WHAT THIS TASK INVOLVES
Count every line below in which "will" occurs, then give only the count.

*** SOURCE MATERIAL ***

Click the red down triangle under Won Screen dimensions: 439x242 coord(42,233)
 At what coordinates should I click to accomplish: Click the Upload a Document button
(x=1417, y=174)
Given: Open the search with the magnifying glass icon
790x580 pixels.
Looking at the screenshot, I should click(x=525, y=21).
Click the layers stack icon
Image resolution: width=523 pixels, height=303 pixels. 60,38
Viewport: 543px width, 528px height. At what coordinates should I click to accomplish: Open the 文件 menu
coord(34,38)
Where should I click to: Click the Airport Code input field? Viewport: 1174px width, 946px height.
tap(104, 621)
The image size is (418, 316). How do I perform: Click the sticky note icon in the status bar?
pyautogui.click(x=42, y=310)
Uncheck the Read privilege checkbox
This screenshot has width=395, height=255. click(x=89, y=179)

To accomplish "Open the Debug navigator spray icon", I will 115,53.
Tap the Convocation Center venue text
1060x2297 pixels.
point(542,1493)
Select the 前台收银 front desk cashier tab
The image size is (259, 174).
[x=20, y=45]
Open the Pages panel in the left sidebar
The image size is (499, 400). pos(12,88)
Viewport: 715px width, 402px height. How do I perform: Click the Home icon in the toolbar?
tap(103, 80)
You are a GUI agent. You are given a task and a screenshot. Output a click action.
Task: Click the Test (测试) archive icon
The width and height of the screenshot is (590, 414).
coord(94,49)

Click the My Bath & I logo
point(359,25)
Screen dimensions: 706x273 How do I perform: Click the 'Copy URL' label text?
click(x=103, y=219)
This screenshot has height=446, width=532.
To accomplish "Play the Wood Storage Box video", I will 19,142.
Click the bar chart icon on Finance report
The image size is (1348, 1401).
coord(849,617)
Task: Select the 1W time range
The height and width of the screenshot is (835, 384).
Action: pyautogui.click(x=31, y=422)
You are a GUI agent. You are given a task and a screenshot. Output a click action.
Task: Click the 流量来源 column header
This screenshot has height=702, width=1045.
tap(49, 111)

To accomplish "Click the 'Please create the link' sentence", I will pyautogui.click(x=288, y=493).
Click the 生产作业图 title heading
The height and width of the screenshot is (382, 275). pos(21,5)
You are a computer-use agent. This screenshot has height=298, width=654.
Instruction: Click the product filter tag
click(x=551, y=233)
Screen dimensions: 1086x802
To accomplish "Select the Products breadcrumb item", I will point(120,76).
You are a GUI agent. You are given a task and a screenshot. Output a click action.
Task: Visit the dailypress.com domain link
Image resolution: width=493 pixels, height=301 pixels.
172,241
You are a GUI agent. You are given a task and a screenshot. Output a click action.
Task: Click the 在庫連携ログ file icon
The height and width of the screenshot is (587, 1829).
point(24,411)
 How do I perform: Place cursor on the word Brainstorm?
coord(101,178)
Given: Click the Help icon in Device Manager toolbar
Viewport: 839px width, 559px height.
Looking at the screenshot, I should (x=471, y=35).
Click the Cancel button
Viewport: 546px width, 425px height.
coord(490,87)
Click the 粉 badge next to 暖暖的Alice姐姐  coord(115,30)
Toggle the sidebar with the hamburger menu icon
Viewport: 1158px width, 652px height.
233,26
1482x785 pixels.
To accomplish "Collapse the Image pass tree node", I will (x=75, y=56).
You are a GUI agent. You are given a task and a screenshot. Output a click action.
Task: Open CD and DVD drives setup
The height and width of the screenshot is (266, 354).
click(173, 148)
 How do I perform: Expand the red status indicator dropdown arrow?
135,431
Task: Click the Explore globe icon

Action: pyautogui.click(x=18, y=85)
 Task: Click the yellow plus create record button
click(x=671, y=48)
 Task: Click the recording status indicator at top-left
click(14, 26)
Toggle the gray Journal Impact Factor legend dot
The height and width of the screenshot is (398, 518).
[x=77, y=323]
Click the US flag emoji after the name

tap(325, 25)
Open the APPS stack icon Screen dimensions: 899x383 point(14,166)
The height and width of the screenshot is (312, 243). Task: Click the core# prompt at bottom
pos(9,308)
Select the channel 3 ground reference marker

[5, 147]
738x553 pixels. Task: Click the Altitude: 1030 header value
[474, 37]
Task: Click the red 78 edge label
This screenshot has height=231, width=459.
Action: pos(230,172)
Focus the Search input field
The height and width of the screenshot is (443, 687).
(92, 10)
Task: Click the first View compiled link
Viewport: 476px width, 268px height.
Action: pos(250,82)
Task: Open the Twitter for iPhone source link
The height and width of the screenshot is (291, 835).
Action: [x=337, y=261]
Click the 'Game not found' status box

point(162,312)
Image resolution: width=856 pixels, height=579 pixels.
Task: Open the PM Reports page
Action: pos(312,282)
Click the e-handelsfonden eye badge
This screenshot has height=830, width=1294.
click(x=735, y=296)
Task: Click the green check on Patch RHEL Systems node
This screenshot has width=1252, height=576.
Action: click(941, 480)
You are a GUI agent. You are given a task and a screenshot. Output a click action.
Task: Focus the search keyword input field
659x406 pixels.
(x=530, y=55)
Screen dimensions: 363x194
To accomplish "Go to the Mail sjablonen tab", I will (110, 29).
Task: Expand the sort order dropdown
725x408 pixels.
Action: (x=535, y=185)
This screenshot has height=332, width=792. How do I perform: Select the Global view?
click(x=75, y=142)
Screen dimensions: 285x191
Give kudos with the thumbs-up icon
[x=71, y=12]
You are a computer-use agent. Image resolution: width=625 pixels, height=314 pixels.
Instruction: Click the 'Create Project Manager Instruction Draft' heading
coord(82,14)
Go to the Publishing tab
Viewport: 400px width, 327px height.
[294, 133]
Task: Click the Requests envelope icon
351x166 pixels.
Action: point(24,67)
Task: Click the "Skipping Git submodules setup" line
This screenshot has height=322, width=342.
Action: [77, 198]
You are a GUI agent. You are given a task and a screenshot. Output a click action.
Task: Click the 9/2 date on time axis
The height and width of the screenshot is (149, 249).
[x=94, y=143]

***

ANSWER AREA
6